Sleep apnea affects millions of Americans. Many specialists believe it is underdiagnosed. Though it is more common among adults that suffer from diabetes and/or obesity, it isn’t necessarily accompanied by other chronic medical conditions.
Sleep apnea occurs when the airway in the throat is repeatedly blocked, causing interrupted breathing during sleep. Not surprisingly, it is often accompanied by snoring, fatigue, and irritability.
The good news is that there are sleep apnea treatment options that can help men and women achieve a better night’s sleep. When they enjoy quality restorative sleep after years of poor sleep, they feel better during the day, have more energy, and are generally happier. Plus, sleep apnea treatment can eliminate snoring!

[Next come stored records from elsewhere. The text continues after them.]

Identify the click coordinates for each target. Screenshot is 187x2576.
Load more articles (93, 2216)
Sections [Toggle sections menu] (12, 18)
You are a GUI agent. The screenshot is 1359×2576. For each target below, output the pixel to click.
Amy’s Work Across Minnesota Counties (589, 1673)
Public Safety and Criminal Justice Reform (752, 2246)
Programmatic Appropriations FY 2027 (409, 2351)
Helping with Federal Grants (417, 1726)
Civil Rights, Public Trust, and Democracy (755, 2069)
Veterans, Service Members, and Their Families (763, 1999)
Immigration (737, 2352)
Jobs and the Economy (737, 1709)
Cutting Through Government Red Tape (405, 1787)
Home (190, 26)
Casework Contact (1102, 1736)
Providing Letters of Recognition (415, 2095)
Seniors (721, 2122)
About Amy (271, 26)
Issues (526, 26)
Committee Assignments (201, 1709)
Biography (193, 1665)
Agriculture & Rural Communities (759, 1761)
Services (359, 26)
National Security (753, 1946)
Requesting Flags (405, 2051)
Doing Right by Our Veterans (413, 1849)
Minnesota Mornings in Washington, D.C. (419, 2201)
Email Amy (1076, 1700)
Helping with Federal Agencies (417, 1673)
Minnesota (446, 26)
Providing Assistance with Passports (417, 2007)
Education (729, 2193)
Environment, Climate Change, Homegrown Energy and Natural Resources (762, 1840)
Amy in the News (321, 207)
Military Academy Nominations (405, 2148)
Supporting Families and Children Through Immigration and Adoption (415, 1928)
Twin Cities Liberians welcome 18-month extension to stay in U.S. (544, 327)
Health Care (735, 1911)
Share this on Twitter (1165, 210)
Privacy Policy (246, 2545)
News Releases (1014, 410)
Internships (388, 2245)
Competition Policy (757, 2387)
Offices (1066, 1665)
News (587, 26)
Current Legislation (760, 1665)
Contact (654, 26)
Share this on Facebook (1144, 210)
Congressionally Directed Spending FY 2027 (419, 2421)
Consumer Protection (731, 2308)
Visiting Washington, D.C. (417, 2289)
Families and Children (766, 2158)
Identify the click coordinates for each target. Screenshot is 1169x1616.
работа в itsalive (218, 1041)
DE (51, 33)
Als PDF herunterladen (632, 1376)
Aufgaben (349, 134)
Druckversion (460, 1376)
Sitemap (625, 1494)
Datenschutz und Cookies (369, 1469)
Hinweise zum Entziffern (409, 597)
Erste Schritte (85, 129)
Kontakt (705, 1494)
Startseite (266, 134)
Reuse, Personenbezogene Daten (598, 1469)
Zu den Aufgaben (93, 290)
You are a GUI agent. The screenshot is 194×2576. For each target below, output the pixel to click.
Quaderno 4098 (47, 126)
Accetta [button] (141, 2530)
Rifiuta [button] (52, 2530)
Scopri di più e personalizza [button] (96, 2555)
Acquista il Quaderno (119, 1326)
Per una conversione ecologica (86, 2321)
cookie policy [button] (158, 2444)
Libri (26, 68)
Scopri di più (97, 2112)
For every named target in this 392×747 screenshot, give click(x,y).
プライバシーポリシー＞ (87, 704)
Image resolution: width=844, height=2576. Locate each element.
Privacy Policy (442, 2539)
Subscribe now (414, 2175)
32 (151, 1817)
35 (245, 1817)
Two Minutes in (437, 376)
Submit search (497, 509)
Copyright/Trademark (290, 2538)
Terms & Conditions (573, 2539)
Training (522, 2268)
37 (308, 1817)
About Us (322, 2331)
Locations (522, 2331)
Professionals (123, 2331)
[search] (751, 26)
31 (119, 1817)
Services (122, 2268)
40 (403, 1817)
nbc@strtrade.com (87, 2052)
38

Since you are reading this post on a dentist blog, you probably know that oral appliance therapy (OAT) provided by a sleep medicine dentist is one of the treatments for sleep apnea. OAT is often the ideal treatment for obstructive sleep apnea. There are two other kinds of sleep apnea–central sleep apnea and complex sleep apnea–that require other types of treatment methods.
Let’s discuss one of the treatment methods for central and complex sleep apnea.
Adaptive Servo-Ventilation (ASV) is primarily used for people with central sleep apnea. A non-invasive ventilatory treatment and positive airway pressure (PAP) unit, ASV works by continuously monitoring for abnormalities and adjusting to correct individuals’ breathing impacts.
CPAPs (Continuous Positive Airway Pressure) and BiPAPs (Bilevel Positive Airway Pressure) are usually the first treatments recommended for central or complex sleep apnea. If these fail to be effective, many sleep apnea physicians prescribe ASV.
What are the benefits of adaptive servo-ventilation (ASV)?
- Many patients believe it is more comfortable than a CPAP machine
- Many patients believe it is easier to use than a CPAP machine
- It works better for specific types of sleep apnea like central and complex sleep apnea
It offers variable air pressure based on the user’s breathing patterns. In this sense, it is more personalized because it adjusts to each patient’s specific needs.
What are the downsides to Adaptive Servo-ventilation (ASV)?
- An ASV device is costlier than a CPAP device
- There are certain pre-existing conditions that exclude some individuals from being able to use ASV, one of which is chronic heart failure
How is ASV different from a continuous positive airway pressure (CPAP) machine?
While ASV and CPAP machines are both categorized as positive airway pressure units, they have a handful of differences. CPAP works by continuously delivering a pre-set or fixed amount of air pressure to the user. On the other hand, ASV responds to the user’s breathing and adjusts the amount of air pressure it administers.
ASV might not be the right treatment method for everyone, but it’s important to understand your treatment options as you work to manage your sleep apnea condition.